Les objets en os gravés constituent 94 % du matériel présenté dans le catalogue. À cela deux facteurs d’explication : la cherté de l’ivoire, d’une part, les conditions de conservation, d’autre part. L’étude du matériel découvert dans ce qui devait être des ateliers a révélé que les artisans utilisaient surtout des os de bovidés, mais aussi des os de chameaux, de chevaux et de singes (p. 50). À l’époque ptolémaïque, les défenses d’éléphants étaient importées du Soudan, tandis qu’au début de l’époque impériale, les sources d’approvisionnement se trouvaient au-delà de la mer Rouge et dans les pays riverains de l’océan Indien (p. 51).
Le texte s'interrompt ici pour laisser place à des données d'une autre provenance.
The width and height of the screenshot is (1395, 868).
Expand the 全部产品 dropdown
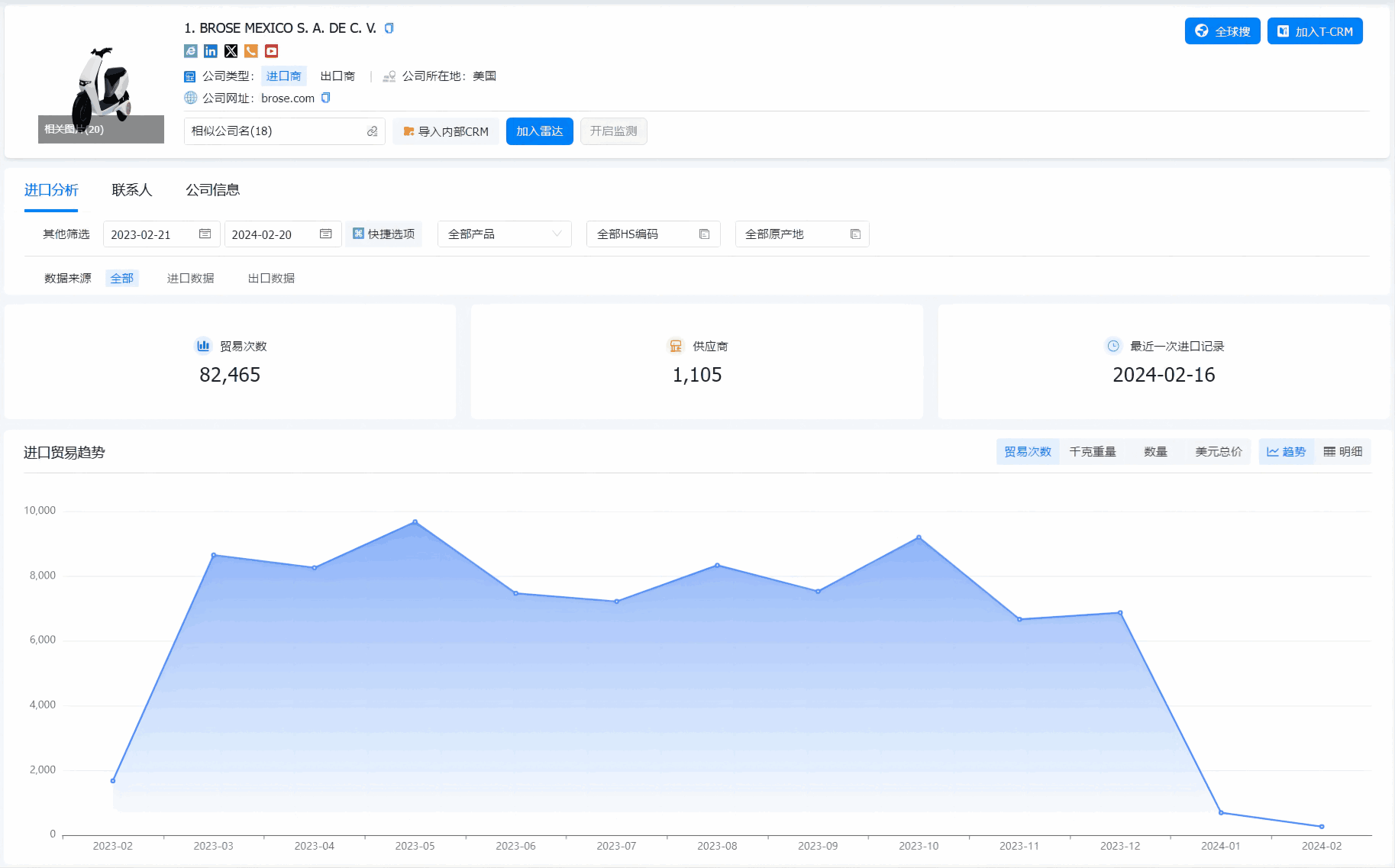pyautogui.click(x=504, y=234)
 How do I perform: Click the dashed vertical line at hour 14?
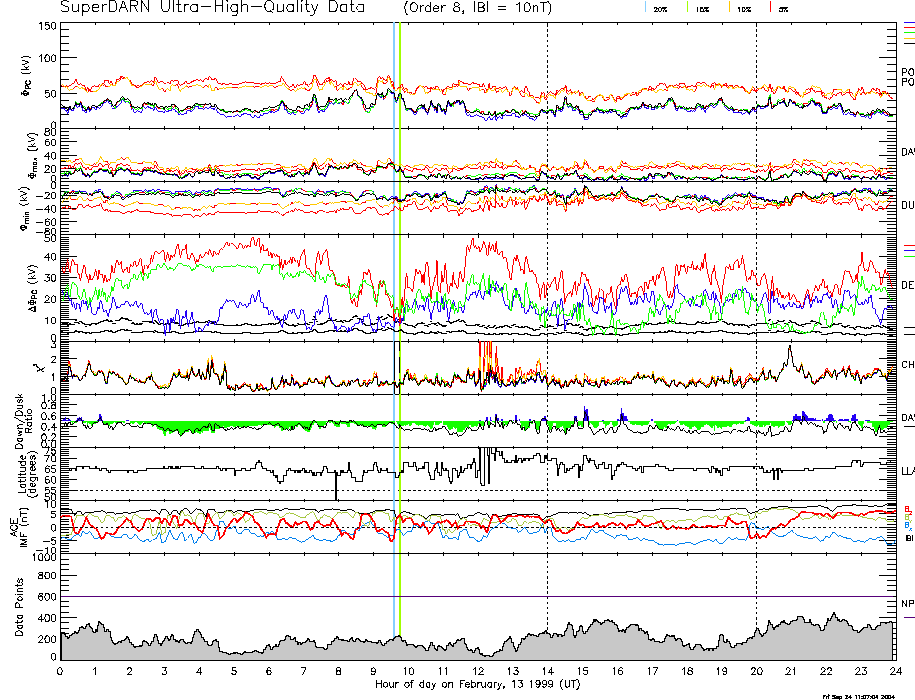coord(548,300)
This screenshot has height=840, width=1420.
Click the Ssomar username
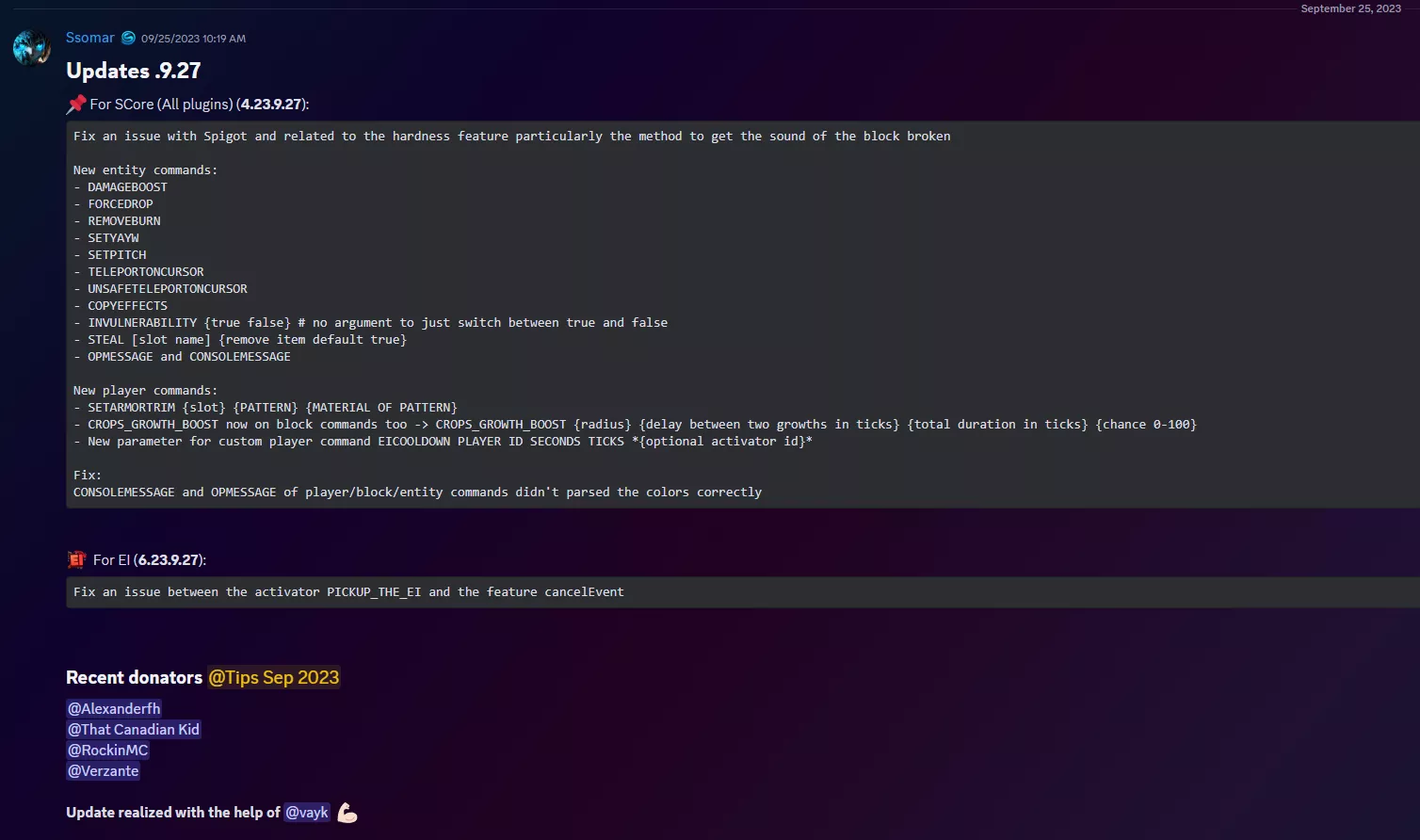[x=89, y=38]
De la défense ou de l’os, les artisans tiraient des objets massifs et en ronde bosse, des sections de tubes qui servaient à fabriquer des pyxides ou des bijoux, ou bien des plaquettes destinées à orner des pièces de mobilier. Les artisans employaient également les chutes d’ivoire pour créer de petits objets. Après un nettoyage préalable, les artisans pouvaient commencer le travail de gravure au moyen de plusieurs outils : ciseaux, scies à fines dents, compas, etc. (p. 52). La surface des objets pouvait aussi être polie et teinte, ce qui pourrait constituer une spécificité des ateliers alexandrins, bien qu’aucun indice archéologique ne vienne attester ce fait (p. 55-58). C’est la fonction des objets qui déterminait les techniques de gravure utilisées (p. 52) : les éléments destinés à être incrustés avaient généralement une surface plane, tandis que les appliques, dont la surface était convexe, recevaient un décor en bas relief ou en haut relief.

 

Après cette longue synthèse si utile pour appréhender l’artisanat des ivoiriers et des tabletiers, E. R. dresse un catalogue raisonné des objets en os et en ivoire. Le classement se fait par grandes catégories d’objets : sont d’abord présentés les documents en ronde bosse, puis les éléments destinés à être appliqués et enfin les objets de la vie quotidienne. Les pièces répertoriées ont été précisément décrites dans des notices et sont à chaque fois illustrées par un dessin (pl. 1-84) et par une, ou plusieurs, photographies en noir et blanc (pl. 85-114) – on regrettera, néanmoins, pour des raisons de commodité, que les dessins et les clichés photographiques d’un même objet n’aient pas été mis en regard. L’ouvrage comporte aussi des cartes qui permettent de localiser aisément les secteurs où ont été retrouvés les documents plastiques (p. vii-ix), une bibliographie très développée (p. 273-283), un tableau recensant tous les objets découverts sur les différents sites (p. 285-303), un glossaire (p. 305-309), un index (p. 311-318), ainsi qu’une liste des planches (p. 321-342).

 

E. R. présente ici une sélection d’objets en grande partie inédits et qui proviennent tous d’un contexte archéologique précis, il convient de le souligner. Dans ce bel ouvrage, qui met à l’honneur des sculptures en os et en ivoire que l’on classe d’ordinaire dans les arts dits « mineurs », l’auteur dresse un état des connaissances sur les ateliers, les techniques de production, la diffusion et l’évolution stylistique et iconographique de ces documents plastiques. On s’y référera désormais pour toute étude sur les objets en os et en ivoire conçus dans l’Antiquité, mais aussi aux périodes byzantine et islamique.